Lorsque nous témoignons, il y aura toujours cette ambigüité ; celle de savoir si cela en vaut la peine… Et surtout, de savoir au nom de quoi, ou au nom de qui, nous témoignons. Dans mon cas, si je témoigne ici, c’est peut-être au nom d’une idée de ce que l’Eglise est et peut devenir. Je vais donc témoigner pour un témoin, témoigner de l’Eglise et de sa promesse. Il est courant de battre en brèche l’idée d’Eglise au nom de l’Evangile ou de Dieu, comme si l’une pouvait capter l’autre. Et s’il n’est pas inutile de rappeler qu’elle n’est pas Dieu (mais on s’en doutait), il n’est pas non plus nécessaire de continuer à battre un homme à terre. Parce que justement, l’Eglise, telle qu’une utopie pourrait la porter, sera celle qui, à terre, à même le sol, jette un œil au ciel, attend un signe, une aide inespérée.
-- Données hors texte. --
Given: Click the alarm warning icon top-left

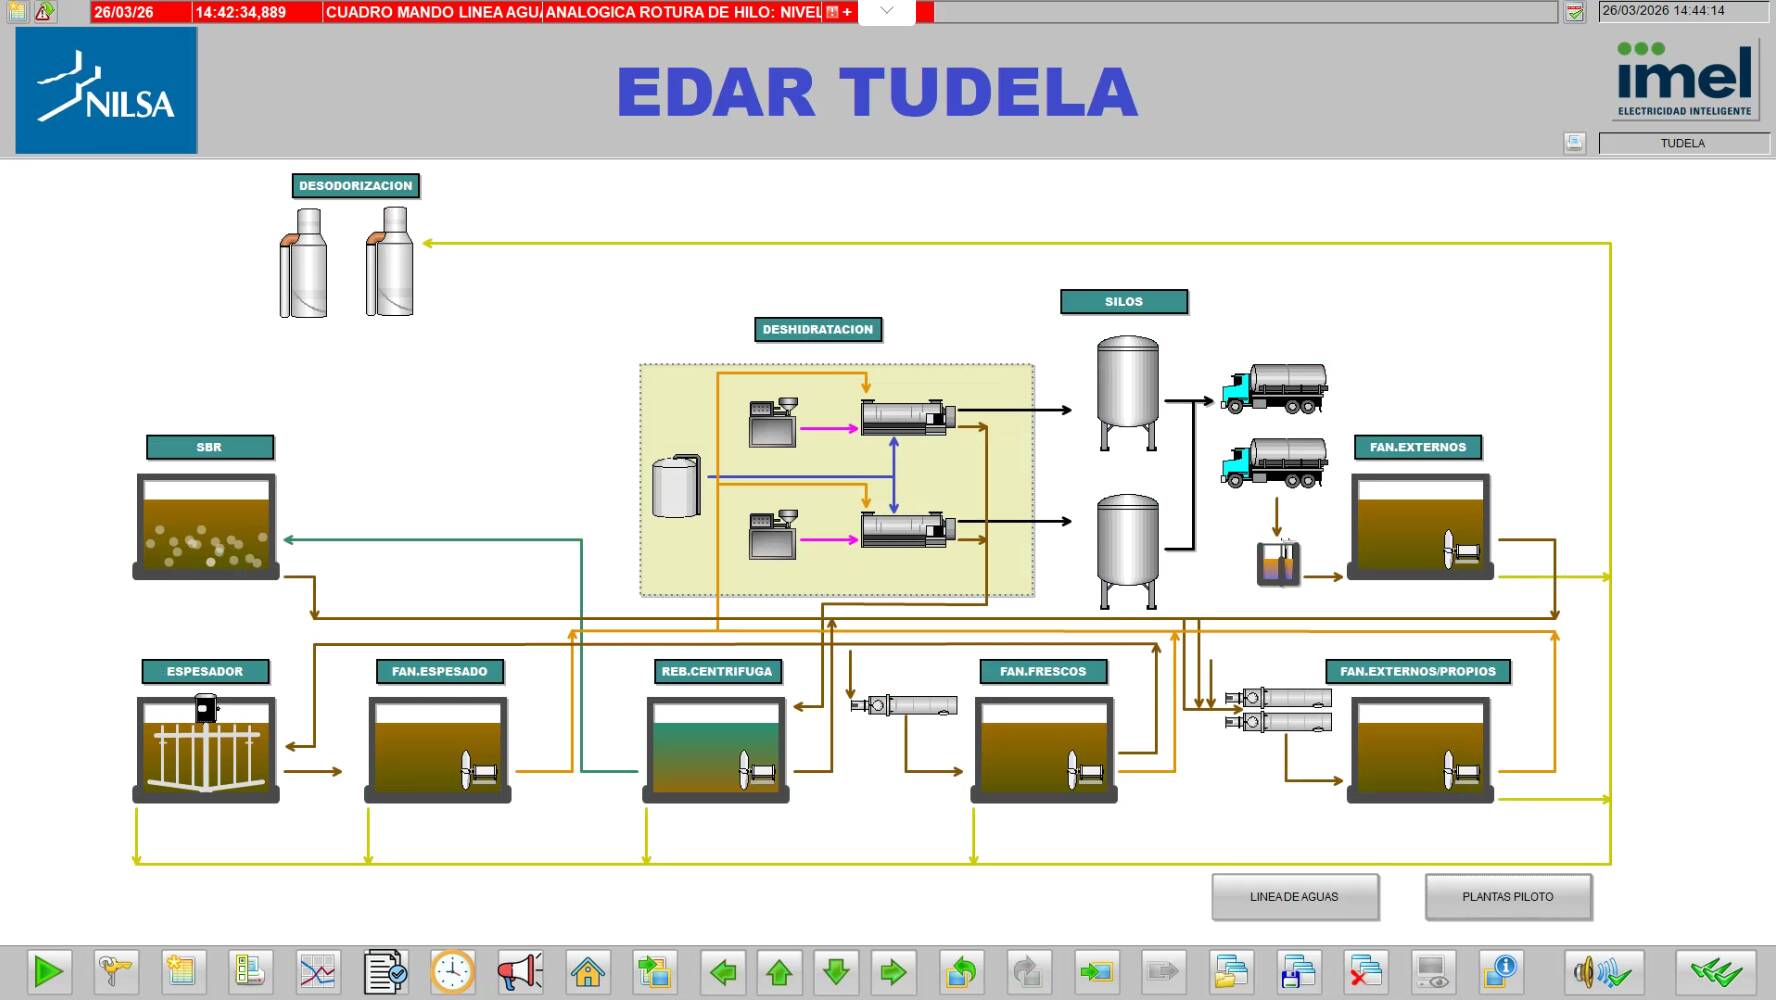Looking at the screenshot, I should point(45,12).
L’Eglise aime le sol, la boue, les campagnes, ses villages, ses gens, elle y adhère, elle en vit, et s’y perd. Elle vit de l’insignifiance, à même les grouillements des activités humaines ; dans les interstices de la vie active et productive. Au cœur de la vie, elle s’en trouve tout le temps à la marge, injustifiable. Elle est auprès des évènements qui ne trouvent pas de justification, qui simplement adviennent ; que ce soit une naissance, ou une rencontre, ou même la mort. Justement, ce qui advient, imprévisible, résume le sens de l’Eglise ; accueillir ce que le monde n’attend pas, ou plus, et lui donner une espérance. Les défis, à même le sol, ne manquent pas, et le courage insensé porté par l’Eglise sera de réconcilier l’irréconciliable, de consoler l’inconsolable ; de dire que Dieu ne renonce pas.

L’utopie sera celle d’une Eglise à terre, qui y lutte et y sue, à la hauteur d’une promesse insensée et sublime.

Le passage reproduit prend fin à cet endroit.